Before printing the listing, strip out its pictures and keep everything else exact.

*** Opening RECORDS PROVIDED ***

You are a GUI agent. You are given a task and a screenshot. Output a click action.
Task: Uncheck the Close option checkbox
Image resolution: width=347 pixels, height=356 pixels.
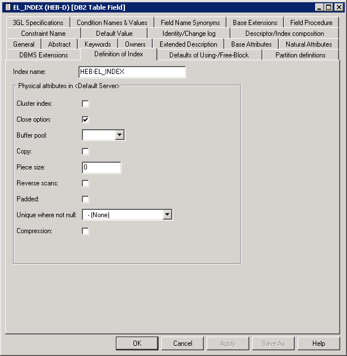pos(86,120)
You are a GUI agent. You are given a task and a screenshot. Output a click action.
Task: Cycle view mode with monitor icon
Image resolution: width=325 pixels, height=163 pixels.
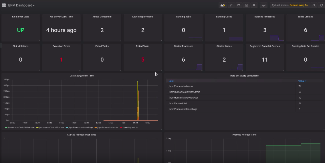pos(264,5)

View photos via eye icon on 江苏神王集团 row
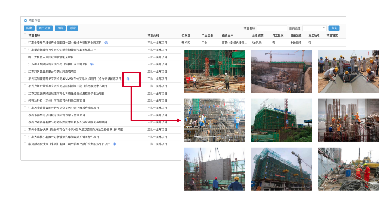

*** Closing RECORDS PROVIDED ***

§ OUTPUT FOR THIS TASK:
You are a GUI agent. You are given a task and a screenshot. Output a click action.
Task: Uncheck the Close option checkbox
Image resolution: width=347 pixels, height=356 pixels.
pos(86,120)
You are a GUI agent. You are given a task and a screenshot. Output a click action.
Task: Cycle view mode with monitor icon
Image resolution: width=325 pixels, height=163 pixels.
pos(264,5)

View photos via eye icon on 江苏神王集团 row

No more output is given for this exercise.